HOUSTON — Houston’s Arian Foster is one of the NFL’s top running backs.
However, running is only one part of his game that makes him so good.
The Texans raved this week about his blocking and receiving skills, and perhaps most importantly, his knowledge of the game.
“There’s nothing he can’t do,” offensive coordinator Rick Dennison said. “He catches the ball extremely well. He blocks very well. The little things, as far as seeing somebody, it’s almost like a chess move. He knows a couple moves ahead when a guy is coming so he doesn’t take a solid shot. One of the best things that you notice about runners is they don’t get hit really hard, and Arian does that very well.”
Houston has a pair of solid backup running backs, but they rarely go in because Foster is so valuable when he’s on the field.
“He understands everything we put him in,” Dennison said. “That’s why he’s on the field all the time.”
That fact is not lost on Foster, who aims to be indispensable.
“(I take) a lot of pride,” he said of doing many things well. “I try to be the most complete back I can because your value is higher, not just monetarily, but as a football player, is higher to your coaching staff and team if you can do all things well.”
Foster finished second in the AFC with 1,424 yards rushing in the regular season.
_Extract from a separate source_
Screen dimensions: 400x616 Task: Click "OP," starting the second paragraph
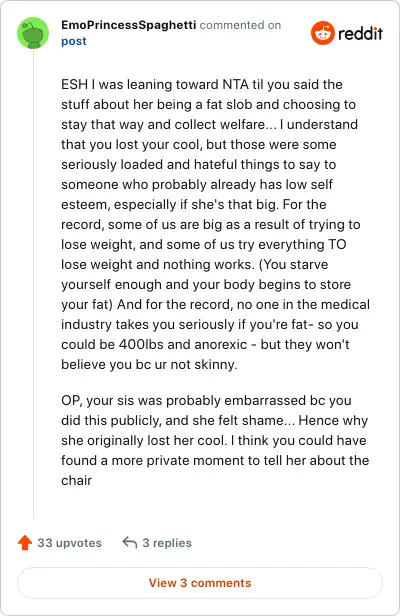tap(71, 400)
He added a season-high 32 carries for 140 yards in Houston’s wild-card win over the Bengals to become the first player in NFL history to run for 100 yards or more in each of his first three career playoff games.
He also added eight receptions for 34 yards on Saturday.
“Whether he’s running or catching it, very rarely does the first person tackle him, and that creates big plays for your offense,” quarterback Matt Schaub said. “When you can dump it down to your running back if something’s not there downfield and he can turn a 3-yard catch into a 12, 15-yard gain, that’s a huge positive for us.”